Looking for Evidence

One of the hardest things about living in Bi-Polar Land is the need to be self-observant without becoming self-obsessed. The other hardest thing (!) is to define what you are supposed to observe in the first place. Take today for example: I feel a bit of a mess - simple as that. And yet, I don't mind too much ....

Ever since I first woke up this morning, I have felt bombarded with a series of messages from my body:

  1. My back hurts like hell
  2. My balance is very poor and I'd better watch out when going downstairs
  3. My head feels stuffed full of cotton wadding
  4. My stomach is cramping
  5. My stomach is NOT in a mood to accept breakfast - no food then
  6. My legs want to go for a walk
  7. My overall energy indicates that walking is not an attractive proposition
  8. My solar plexus feels tight
  9. My lower chest feels 'nauseated'
  10. My whole body feels heavier than usual.

OK - so there's a list of observations. What the heck could I do with that lot?  I suppose I could have just retreated behind the general 'I don't feel well' and gone back to bed. But I didn't. In fact, I walked into town and back again to get a few things done. So why bother observing all that body stuff if I ignore it?

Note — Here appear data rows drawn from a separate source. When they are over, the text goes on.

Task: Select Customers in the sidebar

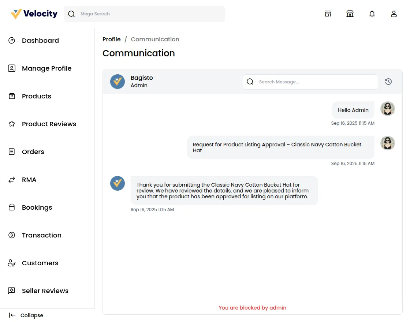Action: (40, 263)
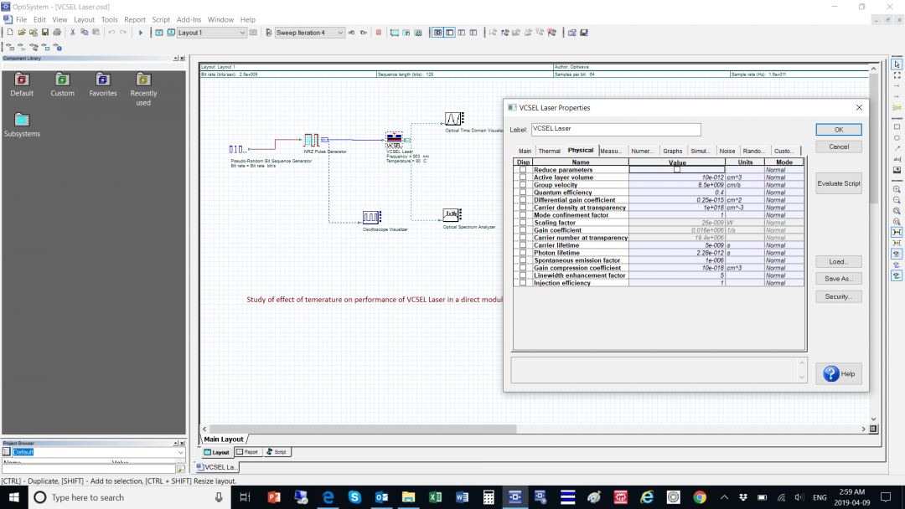Select the arrow selection tool on right toolbar
This screenshot has width=905, height=509.
click(897, 64)
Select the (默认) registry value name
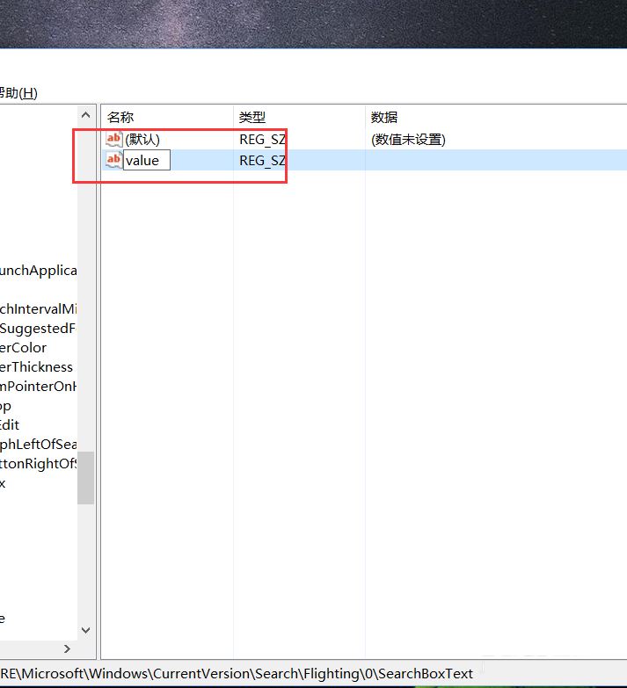Viewport: 627px width, 688px height. coord(142,139)
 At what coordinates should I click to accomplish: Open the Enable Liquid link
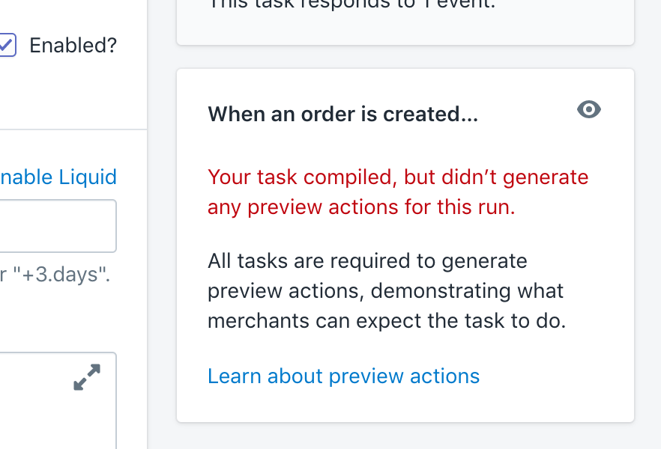(x=58, y=177)
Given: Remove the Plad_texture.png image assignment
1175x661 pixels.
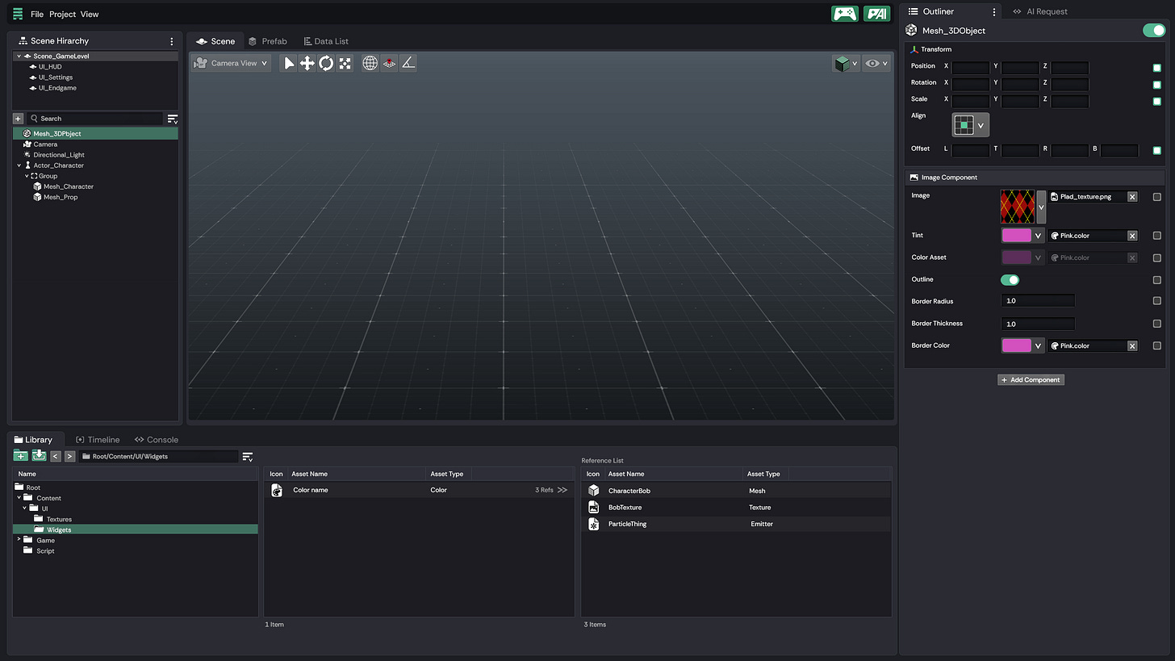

The interesting thing here is how I define 'ignore'. I used to ignore what my body told me until it screamed at me to be heard. I continually pushed past discomfort and even constant pain. I no longer do that. The fact that I could even draw up my ten point list shows that I now listen to what my body is telling me. Listening however doesn't necessarily mean giving in or giving up. This is something I am learning to truly understand and master.

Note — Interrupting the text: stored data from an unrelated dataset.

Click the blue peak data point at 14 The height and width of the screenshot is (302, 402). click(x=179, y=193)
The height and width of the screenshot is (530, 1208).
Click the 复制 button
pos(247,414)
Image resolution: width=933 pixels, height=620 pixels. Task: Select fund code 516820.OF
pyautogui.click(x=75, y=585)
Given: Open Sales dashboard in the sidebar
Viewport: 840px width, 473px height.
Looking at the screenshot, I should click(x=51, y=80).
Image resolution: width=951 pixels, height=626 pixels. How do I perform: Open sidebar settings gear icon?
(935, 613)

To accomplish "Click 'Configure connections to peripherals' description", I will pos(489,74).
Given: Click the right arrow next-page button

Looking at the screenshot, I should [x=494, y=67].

I attended to the various parts of my body that needed attending to (pain killers, deep breathing, stretching, drinking, walking around the house barefoot while relaxing my shoulders, etc.) and waited to see what would happen. I was ready to accept going back to bed as much as I was ready to accept going for a walk. I listened and waited to be told what to do. I allowed myself to make my body up before I attempted to make my mind up about what to do next.

When I think of making my body up, I imagine bronzing make-up or shaping underwear or even tattoos. Yet I have come to believe that making our body up should become has widely used and understood as making our mind up.

Our body gives us physical evidence we can interpret with our mind - very much like Sherlock Holmes whose powers of observation were the foundation for his powers of deduction. Like our famous detective, we too need to observe ourselves before taking decisions, lest our decisions be based on assumptions rather than information.

Just before I sat down to write this, my body felt cumbersome, my brain felt woolly, and yet my mind was firing up like a Formula One racing car. I thought "what could I do now that would entail leaving my body at rest while giving my mind a work out?". Writing was the answer that felt right and so here I am.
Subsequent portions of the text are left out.